*Dataset records*:
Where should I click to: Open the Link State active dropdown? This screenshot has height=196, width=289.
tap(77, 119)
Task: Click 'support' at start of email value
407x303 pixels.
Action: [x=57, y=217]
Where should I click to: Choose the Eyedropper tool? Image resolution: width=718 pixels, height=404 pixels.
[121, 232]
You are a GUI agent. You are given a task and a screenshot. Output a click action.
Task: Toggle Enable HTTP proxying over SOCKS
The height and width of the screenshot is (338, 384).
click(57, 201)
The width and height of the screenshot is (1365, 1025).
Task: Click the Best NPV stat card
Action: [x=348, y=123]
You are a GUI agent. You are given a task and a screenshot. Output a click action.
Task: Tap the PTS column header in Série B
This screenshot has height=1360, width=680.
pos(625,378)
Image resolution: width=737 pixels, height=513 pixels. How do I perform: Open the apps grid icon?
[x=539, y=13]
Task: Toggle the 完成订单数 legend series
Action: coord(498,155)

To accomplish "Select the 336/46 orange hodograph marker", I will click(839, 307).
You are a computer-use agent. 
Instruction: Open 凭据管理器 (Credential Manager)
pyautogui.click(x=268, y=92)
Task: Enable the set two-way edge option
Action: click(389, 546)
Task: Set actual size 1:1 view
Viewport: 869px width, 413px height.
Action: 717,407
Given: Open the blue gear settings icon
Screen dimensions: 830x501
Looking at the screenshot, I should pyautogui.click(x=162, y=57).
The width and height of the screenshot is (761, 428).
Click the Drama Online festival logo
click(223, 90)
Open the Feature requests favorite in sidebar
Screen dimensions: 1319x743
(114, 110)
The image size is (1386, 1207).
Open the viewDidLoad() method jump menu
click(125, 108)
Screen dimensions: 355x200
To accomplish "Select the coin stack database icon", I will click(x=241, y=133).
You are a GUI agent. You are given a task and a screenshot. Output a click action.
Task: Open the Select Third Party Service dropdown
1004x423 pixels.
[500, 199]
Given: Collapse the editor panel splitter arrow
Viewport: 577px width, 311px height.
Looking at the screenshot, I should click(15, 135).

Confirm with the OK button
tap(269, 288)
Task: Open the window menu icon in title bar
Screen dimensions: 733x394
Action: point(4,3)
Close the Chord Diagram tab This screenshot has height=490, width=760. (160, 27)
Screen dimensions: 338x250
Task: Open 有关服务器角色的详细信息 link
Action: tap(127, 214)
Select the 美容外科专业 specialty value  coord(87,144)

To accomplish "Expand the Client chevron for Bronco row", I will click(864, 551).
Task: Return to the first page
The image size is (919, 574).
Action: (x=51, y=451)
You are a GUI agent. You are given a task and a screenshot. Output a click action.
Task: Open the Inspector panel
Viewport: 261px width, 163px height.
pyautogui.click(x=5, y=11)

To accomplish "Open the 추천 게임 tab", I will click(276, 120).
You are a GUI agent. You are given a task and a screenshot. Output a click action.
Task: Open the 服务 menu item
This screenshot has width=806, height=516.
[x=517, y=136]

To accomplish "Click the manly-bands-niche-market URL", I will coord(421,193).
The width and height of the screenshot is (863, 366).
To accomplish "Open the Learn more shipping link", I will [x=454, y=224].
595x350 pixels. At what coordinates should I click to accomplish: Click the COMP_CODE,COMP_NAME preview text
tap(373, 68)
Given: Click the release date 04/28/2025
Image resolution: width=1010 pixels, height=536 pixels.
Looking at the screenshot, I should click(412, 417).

*Exercise brief*: Count the lines in the entries above that contain the word "panel", and reply with the number alone.

*Solution for this exercise*: 2